((

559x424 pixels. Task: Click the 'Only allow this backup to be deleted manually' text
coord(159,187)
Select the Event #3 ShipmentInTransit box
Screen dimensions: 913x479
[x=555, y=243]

))

The task: Reproduce the material above precisely, omitting nothing.

Output for this task:
559x424 pixels. Task: Click the 'Only allow this backup to be deleted manually' text
coord(159,187)
Select the Event #3 ShipmentInTransit box
Screen dimensions: 913x479
[x=555, y=243]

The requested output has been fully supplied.